Jinnah was not happy about his daughter marrying, Neville Wadia. He never attended the wedding, but he did send a bouquet through his driver, Abdul Hai, to the newly married couple.
In his book, author Khawaja Razi Haider included letters Dina Wadia wrote to her father. The very first one, dated April 28, 1947, written from the Pedder House, Cumballa Hill, Bombay, addressed Jinnah as “My darling papa.” And goes on to add, “I am so proud and happy for you.” In another letter, written on June 2, 1947, she thanks her father for writing back, concluding it with the words, “lots of love and kisses and big hug. Dina.”
The Quaid wrote his last will in 1939, wherein he stated: “I direct my executors to set apart Rs 200, 000, which will at 6 percent bring an income of Rs 1,000. Pay the income to my daughter every month during her lifetime and after her death divide it equally between her children, male or female.” In 1943, Wadia separated from her husband. With Neville, she has one daughter and one son.
Jinnah met his daughter and grandchildren several times in Mumbai before 1947. Nussli Wadia, his grandson, still has a cap gifted to him by his grandfather in 1946. After her divorce, Wadia left India and later settled down in New York.
Dr Zaidi requested her several times to visit Pakistan, but she always told him she would not be a state guest.
The first time she visited the country was in 1948 after her father passed away. Then, she had travelled to Pakistan on a special plane sent by Prime Minister Liaquat Ali Khan. She came again, twice, quietly between 1948 and 1967.
Zaidi tried again through Benazir Bhutto. But the invite was rejected. Finally, the former chairman of the Pakistan Cricket Board, Sheharyar Khan, approached her through her son Nussli Wadia in 2004 and invited the family to see an India-Pakistan cricket match in Lahore. This time, fortunately, she agreed. Tariq Azeem, then a senator, and now Pakistan’s High Commissioner in Canada, had sat next to her as she watched the match. He remembers asking her why she had not visited Pakistan in a long time. Her reply, as he recalls: “I don’t have anyone to visit here anymore. My family is in India.” To which he said that Pakistan was her family. Before the match could conclude, she left the stadium without watching India’s victory over Pakistan.

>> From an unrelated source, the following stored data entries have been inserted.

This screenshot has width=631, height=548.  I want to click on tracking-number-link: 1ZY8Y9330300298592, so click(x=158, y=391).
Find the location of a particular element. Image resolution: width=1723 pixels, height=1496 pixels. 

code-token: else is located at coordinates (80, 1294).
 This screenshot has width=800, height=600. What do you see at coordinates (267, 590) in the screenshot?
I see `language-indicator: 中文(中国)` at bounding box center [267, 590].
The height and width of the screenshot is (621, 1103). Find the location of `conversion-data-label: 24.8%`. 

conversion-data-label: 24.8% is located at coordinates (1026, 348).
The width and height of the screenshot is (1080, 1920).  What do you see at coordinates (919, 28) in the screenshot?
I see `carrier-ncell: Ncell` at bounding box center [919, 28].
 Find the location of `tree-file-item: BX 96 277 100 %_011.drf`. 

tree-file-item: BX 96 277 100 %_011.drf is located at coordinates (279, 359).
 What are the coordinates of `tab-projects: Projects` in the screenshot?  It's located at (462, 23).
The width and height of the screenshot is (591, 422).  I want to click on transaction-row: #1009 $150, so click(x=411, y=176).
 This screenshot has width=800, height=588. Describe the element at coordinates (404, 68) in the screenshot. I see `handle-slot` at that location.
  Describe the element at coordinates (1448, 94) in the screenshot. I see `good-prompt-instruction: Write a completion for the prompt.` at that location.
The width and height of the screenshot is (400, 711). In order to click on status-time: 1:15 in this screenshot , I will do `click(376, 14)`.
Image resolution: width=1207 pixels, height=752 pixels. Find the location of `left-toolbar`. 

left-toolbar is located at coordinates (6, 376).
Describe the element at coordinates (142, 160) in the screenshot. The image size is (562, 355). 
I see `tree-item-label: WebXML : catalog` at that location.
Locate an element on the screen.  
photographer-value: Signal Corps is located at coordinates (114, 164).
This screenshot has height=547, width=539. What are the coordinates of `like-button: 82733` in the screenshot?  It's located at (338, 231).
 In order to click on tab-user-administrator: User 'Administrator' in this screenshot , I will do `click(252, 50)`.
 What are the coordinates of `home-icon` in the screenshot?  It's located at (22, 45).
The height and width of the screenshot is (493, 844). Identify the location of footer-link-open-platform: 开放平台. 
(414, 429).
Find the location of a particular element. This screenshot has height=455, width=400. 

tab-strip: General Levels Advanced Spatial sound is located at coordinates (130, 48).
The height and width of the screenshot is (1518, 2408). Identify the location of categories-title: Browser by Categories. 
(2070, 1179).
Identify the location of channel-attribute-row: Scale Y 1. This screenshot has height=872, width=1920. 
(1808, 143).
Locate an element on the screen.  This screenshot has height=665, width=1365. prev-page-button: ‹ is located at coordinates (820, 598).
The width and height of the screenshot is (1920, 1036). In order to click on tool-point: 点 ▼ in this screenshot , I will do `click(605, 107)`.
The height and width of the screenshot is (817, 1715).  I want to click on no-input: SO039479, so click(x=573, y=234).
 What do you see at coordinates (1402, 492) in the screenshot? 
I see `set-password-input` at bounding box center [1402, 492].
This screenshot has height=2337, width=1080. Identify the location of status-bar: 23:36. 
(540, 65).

During her stay in the country, she visited the mausoleum of Dr Muhammad Iqbal in Lahore, who was a close friend of her father. Later she met his grandson, Mian Yousaf Salahuddin, over dinner. As Salahuddin was walking her through his gallery of images, she noticed the pack of cigarettes in his hand and ordered him to stop smoking. And when he expressed disappointment in the state of affairs in the country, she did not encourage him. Instead, she told him to “stop saying such things.”
Wadia’s visit was purposeful. She believed in cricket diplomacy as a means to normalize ties with neighbouring India and Pakistan. Throughout the trip, she may have avoided meeting then President Gen. Pervez Musharraf but she did quietly support peace efforts initiated by both the governments. When walking away from her father’s mausoleum in Karachi, she wrote the words: “May his dream for Pakistan come true.”
Dr Zaidi died in 2009. Wadia died this year. And with them gone, we, as a nation are slowly losing our contact with the past. We seem to be less interested today, than ever before, in securing a better and peaceful future for our generations to come. Both India and Pakistan never honoured the last wish of Dina Wadia. She was never able to live her remaining life in her family home, amongst the memories of her parents. But she had another wish. Our Quaid’s only child wished for India and Pakistan to get along. Will we honour it? Her darling papa and his political rival, Mahatama Gandhi, wanted the same.